EXERCISE AIM = Print the data exactly. Pictures stay out.

DATA SHOWN =
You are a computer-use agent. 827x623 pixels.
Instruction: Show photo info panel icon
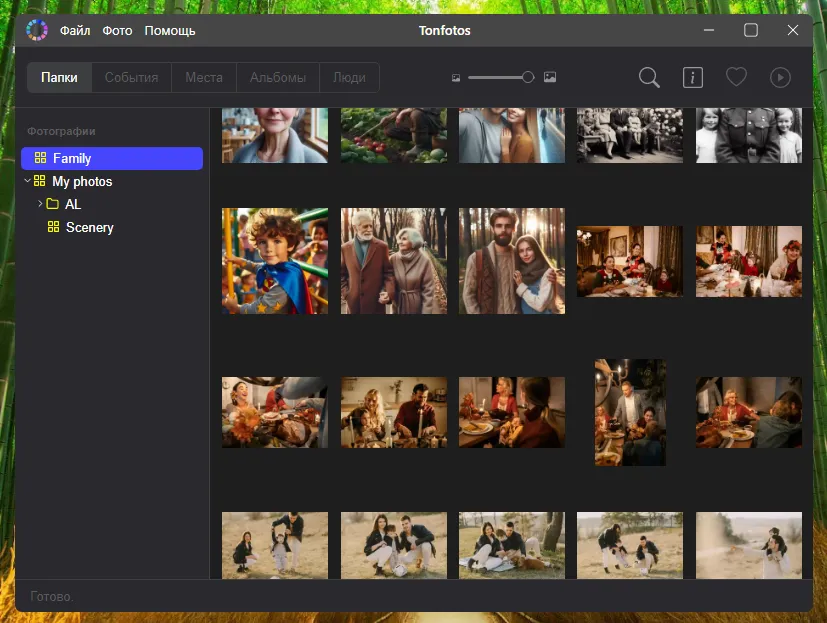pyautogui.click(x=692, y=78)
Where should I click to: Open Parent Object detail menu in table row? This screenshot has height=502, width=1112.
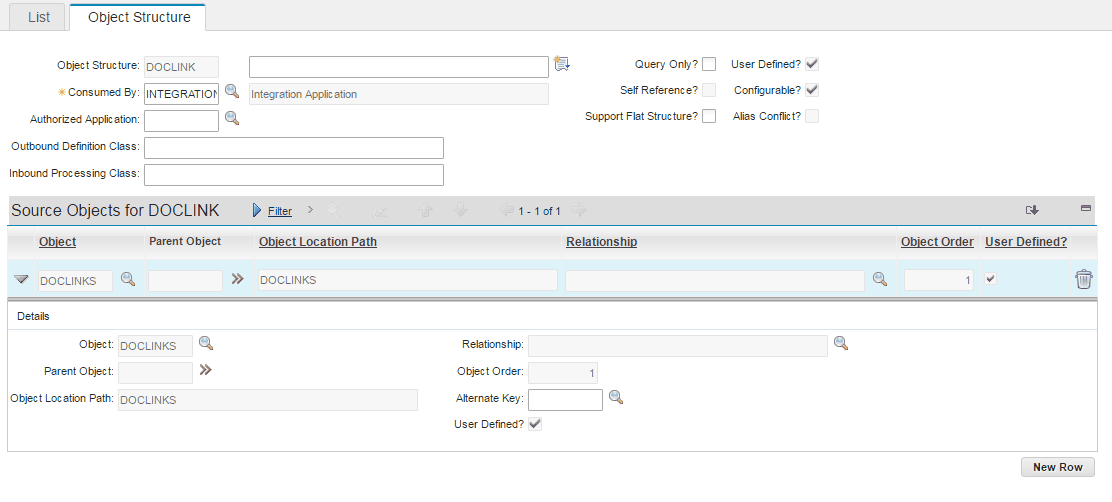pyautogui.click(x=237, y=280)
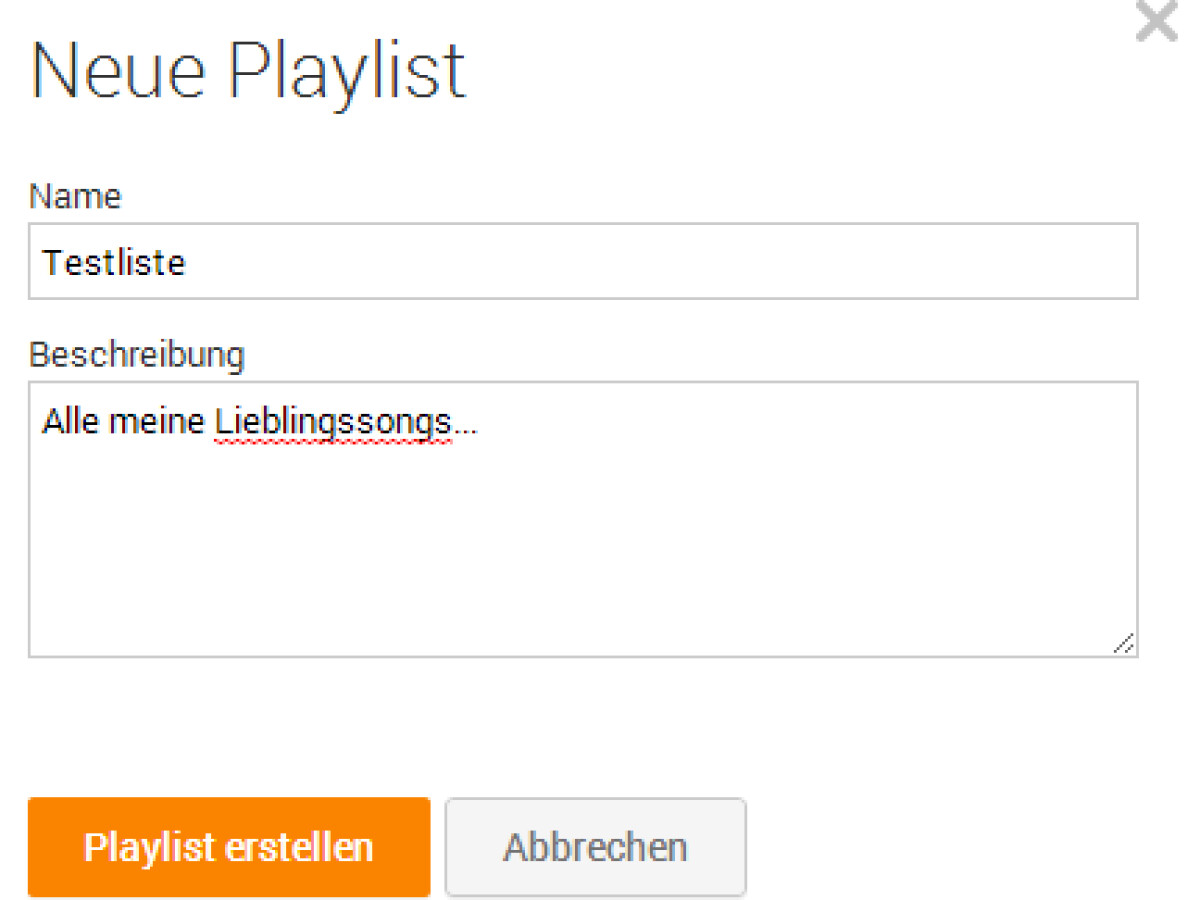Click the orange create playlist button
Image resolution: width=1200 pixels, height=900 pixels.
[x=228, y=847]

EXERCISE RESULT =
You are a computer-use agent. 827x623 pixels.
Instruction: Show photo info panel icon
pyautogui.click(x=692, y=78)
Where should I click to: Open Parent Object detail menu in table row? This screenshot has height=502, width=1112.
pyautogui.click(x=237, y=280)
Click the orange create playlist button
Image resolution: width=1200 pixels, height=900 pixels.
[x=228, y=847]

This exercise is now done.